Edna Ahgeak MacLean
Edna Ahgeak MacLean a.k.a. Paniattaaq is an Iñupiaq academic administrator, linguist, anthropologist and educator from Alaska, who has specialized in the preservation and revitalization of the Iñupiaq language.
Early life and education
Edna Ahgeak was born in Utqiaġvik, Alaska. Her mother was Maria Brower Ahgeak and her father was Joseph A. Ahgeak, who was a hunter. She grew up bilingual in Iñupiaq and English. Growing up in Barrow, she attended Barrow Day School, where she said a third grade teacher would "physically throw children across the room" for speaking their Iñupiaq language.Later, she attended Wrangell Institute and Mount Edgecumbe High School, both boarding schools administered at the time by the Bureau of Indian Affairs. In 1965, she attended Colorado Women's College in Denver, Colorado, on a scholarship, earning a B.A. in history. She received a teaching certificate from the University of California at Berkeley in 1969. In 1991, she earned a M.A. in Bilingual Education from the University of Washington. In 1995, she received a Ph.D. in education from Stanford University.
Career
Beginning in 1963, she worked for the University of [Alaska Fairbanks], teaching Iñupiaq and developing their first degree programs in Eskimo languages.

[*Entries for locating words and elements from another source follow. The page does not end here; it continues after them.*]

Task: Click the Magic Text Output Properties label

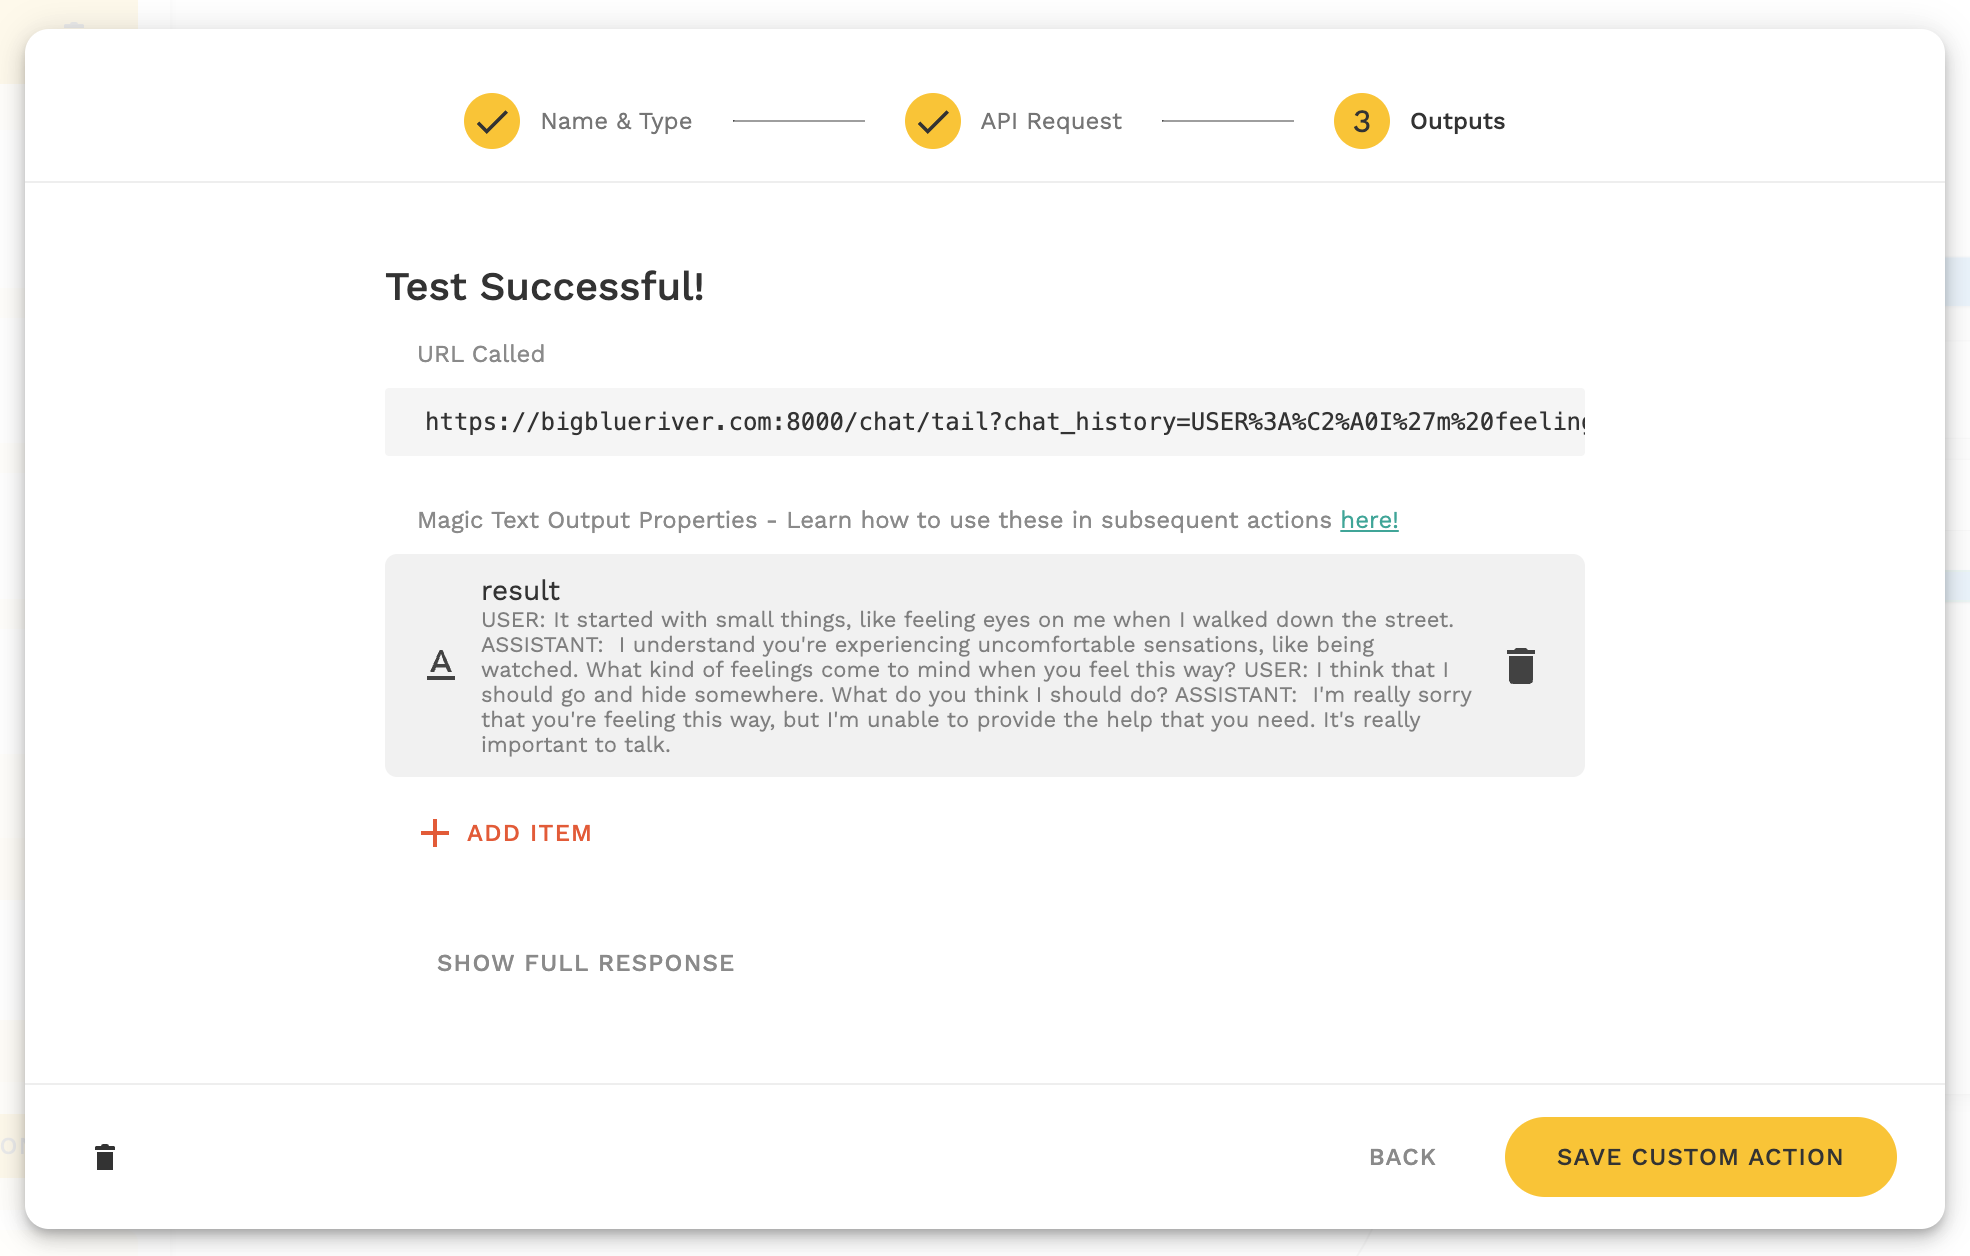Action: [587, 520]

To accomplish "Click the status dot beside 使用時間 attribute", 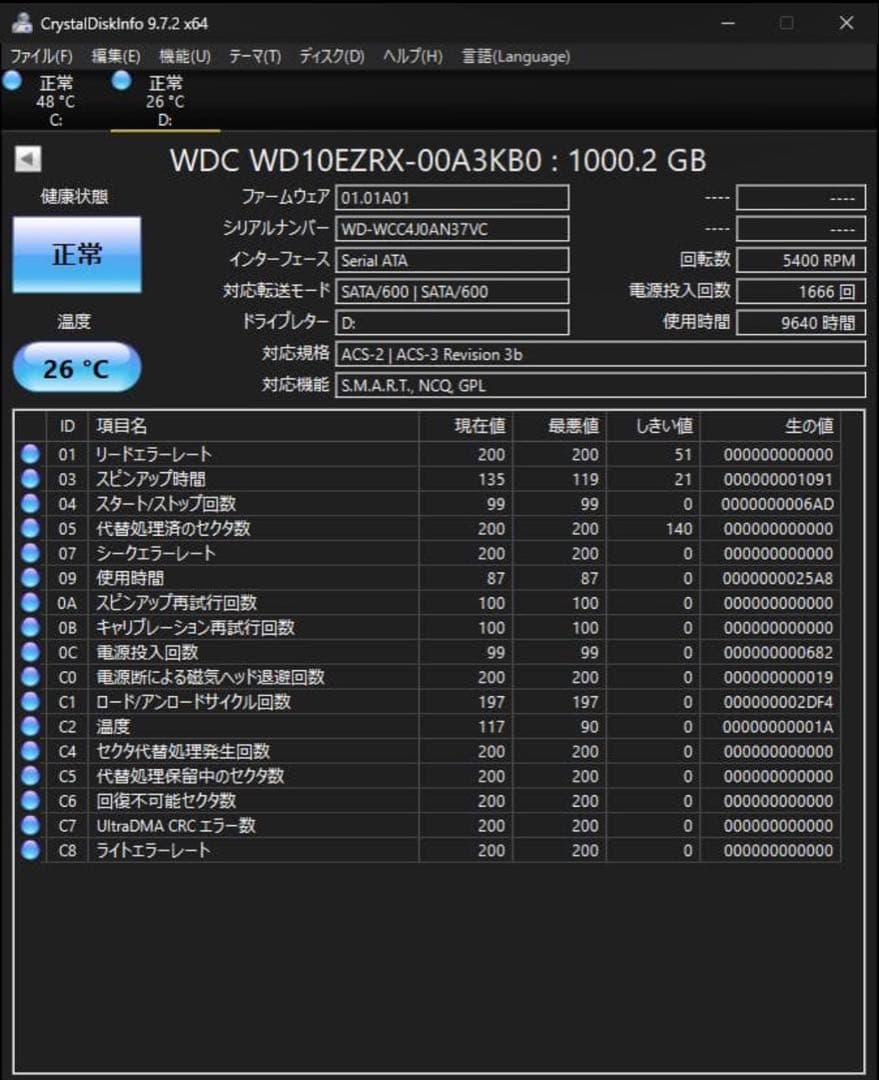I will pos(29,578).

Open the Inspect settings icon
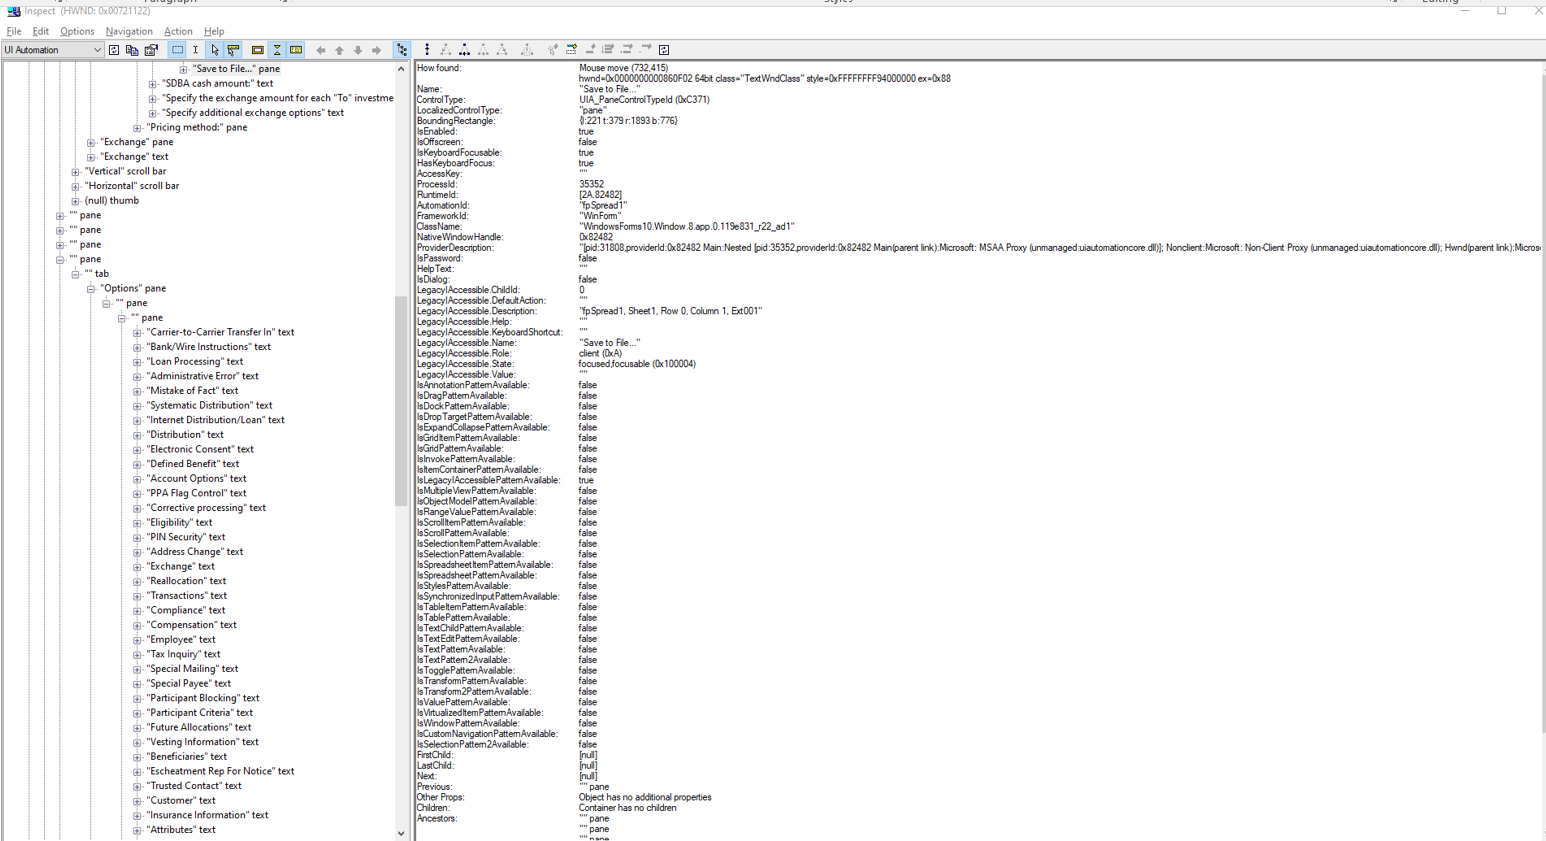[x=150, y=49]
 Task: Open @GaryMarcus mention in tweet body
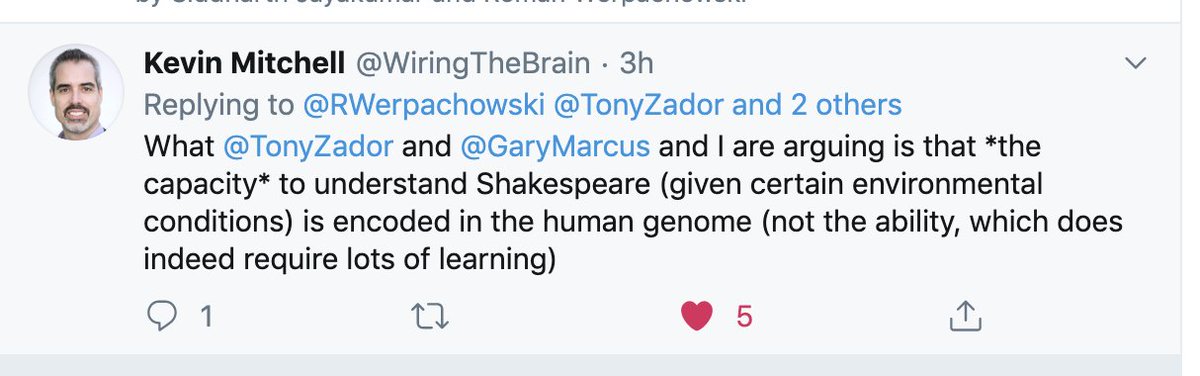pyautogui.click(x=555, y=147)
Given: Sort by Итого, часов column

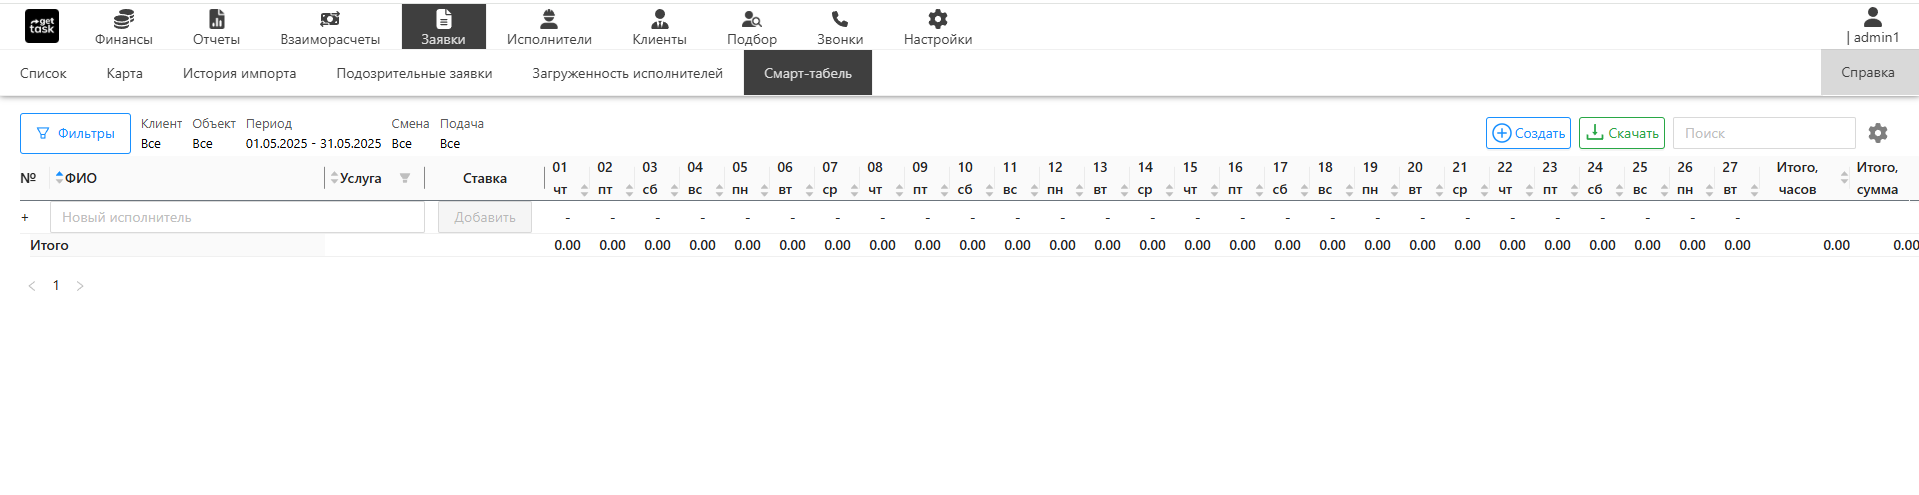Looking at the screenshot, I should [x=1844, y=178].
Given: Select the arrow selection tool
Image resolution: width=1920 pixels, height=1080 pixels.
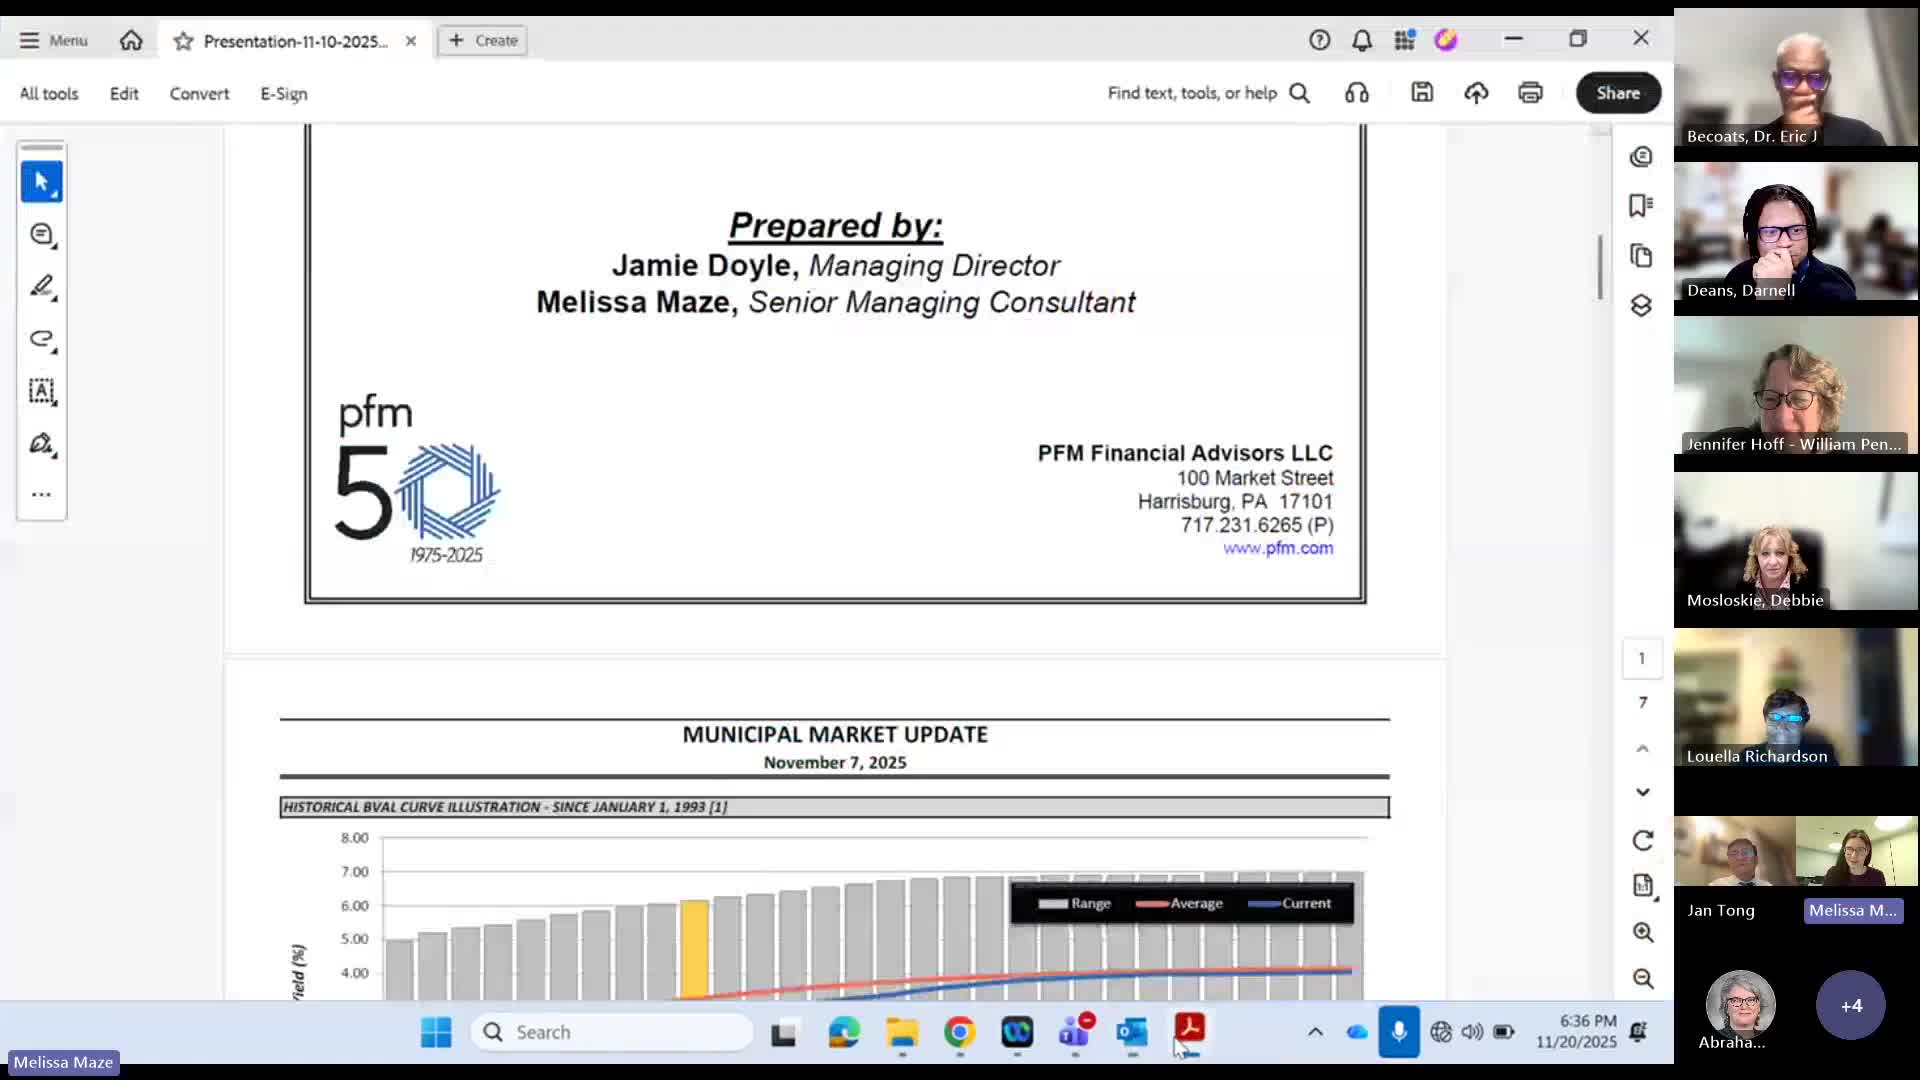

She became tenured and was an associate professor at UAF until 1987. Throughout the 1970s and 1980s, she wrote, edited and published dozens of Iñupiaq language materials, including an abridged Iñupiaq dictionary in 1981 and an Iñupiaq grammar in 1986.She worked for the State of Alaska Department of Education as a Special Assistant for Rural and Alaska Native Education to the Commissioner of Education from 1987 to 1990. In 1995, MacLean became president of Iḷisaġvik College, leading Alaska's only nationally certified tribal college. She was succeeded by Beverly Patkotak Grinage in 2005. In the 2000s, she spent two years working on a Rosetta Stone software program in the North Slope dialect of Iñupiaq.
After 30 years of work on the project, she finished the exhaustive Iñupiaq–English dictionary in 2014. She retired in 2014 and continues to contribute to Iñupiaq language projects in Alaska, serving on the North Slope Borough's Iñupiaq History, Language, and Culture Commission.